__Your objective__:
Copy each entry exactly, leaving nothing out.

__Task material__:
=== Section Start ===

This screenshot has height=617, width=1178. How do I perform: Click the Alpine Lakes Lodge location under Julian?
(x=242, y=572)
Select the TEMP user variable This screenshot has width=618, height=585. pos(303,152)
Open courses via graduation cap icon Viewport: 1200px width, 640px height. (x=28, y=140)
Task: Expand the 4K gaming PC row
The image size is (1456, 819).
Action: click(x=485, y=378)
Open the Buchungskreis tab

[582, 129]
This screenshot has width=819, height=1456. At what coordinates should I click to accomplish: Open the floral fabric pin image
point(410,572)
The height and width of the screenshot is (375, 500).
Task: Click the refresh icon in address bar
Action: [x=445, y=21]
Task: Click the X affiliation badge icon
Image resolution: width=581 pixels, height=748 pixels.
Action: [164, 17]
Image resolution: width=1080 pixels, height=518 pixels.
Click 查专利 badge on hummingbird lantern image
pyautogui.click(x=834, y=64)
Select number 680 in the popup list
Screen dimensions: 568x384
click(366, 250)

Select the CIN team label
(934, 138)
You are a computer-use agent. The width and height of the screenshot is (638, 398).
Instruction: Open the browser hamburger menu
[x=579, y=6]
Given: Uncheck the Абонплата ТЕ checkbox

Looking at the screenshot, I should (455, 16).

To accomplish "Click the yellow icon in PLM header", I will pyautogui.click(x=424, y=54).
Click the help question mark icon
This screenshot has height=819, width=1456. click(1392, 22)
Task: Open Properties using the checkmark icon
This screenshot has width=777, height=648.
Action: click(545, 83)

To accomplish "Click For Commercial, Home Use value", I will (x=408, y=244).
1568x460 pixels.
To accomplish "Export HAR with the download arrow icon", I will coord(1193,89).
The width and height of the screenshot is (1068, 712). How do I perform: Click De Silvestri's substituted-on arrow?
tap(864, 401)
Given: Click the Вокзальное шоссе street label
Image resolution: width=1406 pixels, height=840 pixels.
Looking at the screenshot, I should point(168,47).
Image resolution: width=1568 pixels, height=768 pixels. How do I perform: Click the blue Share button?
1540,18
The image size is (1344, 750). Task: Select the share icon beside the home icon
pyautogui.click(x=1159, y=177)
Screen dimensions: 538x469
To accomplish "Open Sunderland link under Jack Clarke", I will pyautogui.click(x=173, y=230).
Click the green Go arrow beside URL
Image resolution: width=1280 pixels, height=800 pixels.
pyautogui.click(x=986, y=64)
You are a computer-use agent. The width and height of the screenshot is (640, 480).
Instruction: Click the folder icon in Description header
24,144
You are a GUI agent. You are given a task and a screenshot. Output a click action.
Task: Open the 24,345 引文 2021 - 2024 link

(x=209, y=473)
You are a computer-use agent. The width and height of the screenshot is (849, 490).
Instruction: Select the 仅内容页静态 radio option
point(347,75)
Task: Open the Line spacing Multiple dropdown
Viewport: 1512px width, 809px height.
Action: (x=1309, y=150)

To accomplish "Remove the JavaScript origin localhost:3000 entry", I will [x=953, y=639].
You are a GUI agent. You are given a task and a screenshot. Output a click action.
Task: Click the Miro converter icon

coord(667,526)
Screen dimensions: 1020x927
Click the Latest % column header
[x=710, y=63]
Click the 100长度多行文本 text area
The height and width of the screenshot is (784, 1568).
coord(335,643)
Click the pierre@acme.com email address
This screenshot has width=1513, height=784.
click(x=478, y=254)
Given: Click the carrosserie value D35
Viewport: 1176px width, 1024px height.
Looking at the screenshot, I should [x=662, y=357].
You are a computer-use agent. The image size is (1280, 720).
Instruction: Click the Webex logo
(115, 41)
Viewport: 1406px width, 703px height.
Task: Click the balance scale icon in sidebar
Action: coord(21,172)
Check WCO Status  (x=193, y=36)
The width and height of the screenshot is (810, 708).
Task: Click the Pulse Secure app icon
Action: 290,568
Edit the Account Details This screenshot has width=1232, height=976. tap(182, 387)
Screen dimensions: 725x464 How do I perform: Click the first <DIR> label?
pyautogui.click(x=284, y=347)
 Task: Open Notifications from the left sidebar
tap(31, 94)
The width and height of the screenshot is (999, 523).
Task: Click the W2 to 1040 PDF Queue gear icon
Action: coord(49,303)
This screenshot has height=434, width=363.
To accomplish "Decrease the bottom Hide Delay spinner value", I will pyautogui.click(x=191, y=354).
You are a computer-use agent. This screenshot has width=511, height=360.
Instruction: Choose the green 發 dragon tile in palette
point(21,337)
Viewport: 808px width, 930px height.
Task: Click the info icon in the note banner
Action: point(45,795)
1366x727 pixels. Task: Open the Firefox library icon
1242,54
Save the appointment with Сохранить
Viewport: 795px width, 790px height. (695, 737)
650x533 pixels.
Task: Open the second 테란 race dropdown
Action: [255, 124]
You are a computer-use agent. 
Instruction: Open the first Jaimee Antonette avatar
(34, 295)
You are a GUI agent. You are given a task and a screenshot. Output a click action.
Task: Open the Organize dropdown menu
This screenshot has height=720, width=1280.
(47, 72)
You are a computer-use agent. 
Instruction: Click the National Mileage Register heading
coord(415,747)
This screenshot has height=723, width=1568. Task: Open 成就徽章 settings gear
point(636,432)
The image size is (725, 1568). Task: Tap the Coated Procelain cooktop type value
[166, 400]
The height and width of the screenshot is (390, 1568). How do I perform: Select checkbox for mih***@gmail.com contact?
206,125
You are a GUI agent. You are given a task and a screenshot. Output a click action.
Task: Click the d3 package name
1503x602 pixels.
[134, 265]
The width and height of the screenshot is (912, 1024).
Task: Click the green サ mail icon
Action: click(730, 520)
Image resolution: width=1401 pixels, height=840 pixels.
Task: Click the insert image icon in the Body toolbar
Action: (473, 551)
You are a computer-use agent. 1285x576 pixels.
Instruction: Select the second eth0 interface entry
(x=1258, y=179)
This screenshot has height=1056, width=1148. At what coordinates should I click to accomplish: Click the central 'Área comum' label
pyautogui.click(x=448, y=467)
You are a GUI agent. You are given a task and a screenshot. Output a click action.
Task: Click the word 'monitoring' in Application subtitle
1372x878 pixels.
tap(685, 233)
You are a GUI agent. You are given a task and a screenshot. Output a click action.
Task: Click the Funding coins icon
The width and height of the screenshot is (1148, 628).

=== Section End ===

__Result of the task__:
This screenshot has height=617, width=1178. How do I perform: Click the Alpine Lakes Lodge location under Julian?
(x=242, y=572)
Select the TEMP user variable This screenshot has width=618, height=585. pos(303,152)
Open courses via graduation cap icon Viewport: 1200px width, 640px height. (x=28, y=140)
Task: Expand the 4K gaming PC row
The image size is (1456, 819).
Action: click(x=485, y=378)
Open the Buchungskreis tab

[582, 129]
This screenshot has width=819, height=1456. At what coordinates should I click to accomplish: Open the floral fabric pin image
point(410,572)
The height and width of the screenshot is (375, 500).
Task: Click the refresh icon in address bar
Action: [x=445, y=21]
Task: Click the X affiliation badge icon
Image resolution: width=581 pixels, height=748 pixels.
Action: [164, 17]
Image resolution: width=1080 pixels, height=518 pixels.
Click 查专利 badge on hummingbird lantern image
pyautogui.click(x=834, y=64)
Select number 680 in the popup list
Screen dimensions: 568x384
click(366, 250)

Select the CIN team label
(934, 138)
You are a computer-use agent. The width and height of the screenshot is (638, 398).
Instruction: Open the browser hamburger menu
[x=579, y=6]
Given: Uncheck the Абонплата ТЕ checkbox

Looking at the screenshot, I should (455, 16).

To accomplish "Click the yellow icon in PLM header", I will pyautogui.click(x=424, y=54).
Click the help question mark icon
This screenshot has height=819, width=1456. click(1392, 22)
Task: Open Properties using the checkmark icon
This screenshot has width=777, height=648.
Action: click(545, 83)

To accomplish "Click For Commercial, Home Use value", I will (x=408, y=244).
1568x460 pixels.
To accomplish "Export HAR with the download arrow icon", I will coord(1193,89).
The width and height of the screenshot is (1068, 712). How do I perform: Click De Silvestri's substituted-on arrow?
tap(864, 401)
Given: Click the Вокзальное шоссе street label
Image resolution: width=1406 pixels, height=840 pixels.
Looking at the screenshot, I should point(168,47).
Image resolution: width=1568 pixels, height=768 pixels. How do I perform: Click the blue Share button?
1540,18
The image size is (1344, 750). Task: Select the share icon beside the home icon
pyautogui.click(x=1159, y=177)
Screen dimensions: 538x469
To accomplish "Open Sunderland link under Jack Clarke", I will pyautogui.click(x=173, y=230).
Click the green Go arrow beside URL
Image resolution: width=1280 pixels, height=800 pixels.
pyautogui.click(x=986, y=64)
You are a computer-use agent. The width and height of the screenshot is (640, 480).
Instruction: Click the folder icon in Description header
24,144
You are a GUI agent. You are given a task and a screenshot. Output a click action.
Task: Open the 24,345 引文 2021 - 2024 link

(x=209, y=473)
You are a computer-use agent. The width and height of the screenshot is (849, 490).
Instruction: Select the 仅内容页静态 radio option
point(347,75)
Task: Open the Line spacing Multiple dropdown
Viewport: 1512px width, 809px height.
Action: (x=1309, y=150)

To accomplish "Remove the JavaScript origin localhost:3000 entry", I will [x=953, y=639].
You are a GUI agent. You are given a task and a screenshot. Output a click action.
Task: Click the Miro converter icon

coord(667,526)
Screen dimensions: 1020x927
Click the Latest % column header
[x=710, y=63]
Click the 100长度多行文本 text area
The height and width of the screenshot is (784, 1568).
coord(335,643)
Click the pierre@acme.com email address
This screenshot has width=1513, height=784.
click(x=478, y=254)
Given: Click the carrosserie value D35
Viewport: 1176px width, 1024px height.
Looking at the screenshot, I should [x=662, y=357].
You are a computer-use agent. The image size is (1280, 720).
Instruction: Click the Webex logo
(115, 41)
Viewport: 1406px width, 703px height.
Task: Click the balance scale icon in sidebar
Action: coord(21,172)
Check WCO Status  (x=193, y=36)
The width and height of the screenshot is (810, 708).
Task: Click the Pulse Secure app icon
Action: 290,568
Edit the Account Details This screenshot has width=1232, height=976. tap(182, 387)
Screen dimensions: 725x464 How do I perform: Click the first <DIR> label?
pyautogui.click(x=284, y=347)
 Task: Open Notifications from the left sidebar
tap(31, 94)
The width and height of the screenshot is (999, 523).
Task: Click the W2 to 1040 PDF Queue gear icon
Action: coord(49,303)
This screenshot has height=434, width=363.
To accomplish "Decrease the bottom Hide Delay spinner value", I will pyautogui.click(x=191, y=354).
You are a computer-use agent. This screenshot has width=511, height=360.
Instruction: Choose the green 發 dragon tile in palette
point(21,337)
Viewport: 808px width, 930px height.
Task: Click the info icon in the note banner
Action: point(45,795)
1366x727 pixels. Task: Open the Firefox library icon
1242,54
Save the appointment with Сохранить
Viewport: 795px width, 790px height. (695, 737)
650x533 pixels.
Task: Open the second 테란 race dropdown
Action: [255, 124]
You are a computer-use agent. 
Instruction: Open the first Jaimee Antonette avatar
(34, 295)
You are a GUI agent. You are given a task and a screenshot. Output a click action.
Task: Open the Organize dropdown menu
This screenshot has height=720, width=1280.
(47, 72)
You are a computer-use agent. 
Instruction: Click the National Mileage Register heading
coord(415,747)
This screenshot has height=723, width=1568. Task: Open 成就徽章 settings gear
point(636,432)
The image size is (725, 1568). Task: Tap the Coated Procelain cooktop type value
[166, 400]
The height and width of the screenshot is (390, 1568). How do I perform: Select checkbox for mih***@gmail.com contact?
206,125
You are a GUI agent. You are given a task and a screenshot. Output a click action.
Task: Click the d3 package name
1503x602 pixels.
[134, 265]
The width and height of the screenshot is (912, 1024).
Task: Click the green サ mail icon
Action: click(730, 520)
Image resolution: width=1401 pixels, height=840 pixels.
Task: Click the insert image icon in the Body toolbar
Action: (473, 551)
You are a computer-use agent. 1285x576 pixels.
Instruction: Select the second eth0 interface entry
(x=1258, y=179)
This screenshot has height=1056, width=1148. At what coordinates should I click to accomplish: Click the central 'Área comum' label
pyautogui.click(x=448, y=467)
You are a GUI agent. You are given a task and a screenshot. Output a click action.
Task: Click the word 'monitoring' in Application subtitle
1372x878 pixels.
tap(685, 233)
You are a GUI agent. You are given a task and a screenshot. Output a click action.
Task: Click the Funding coins icon
The width and height of the screenshot is (1148, 628).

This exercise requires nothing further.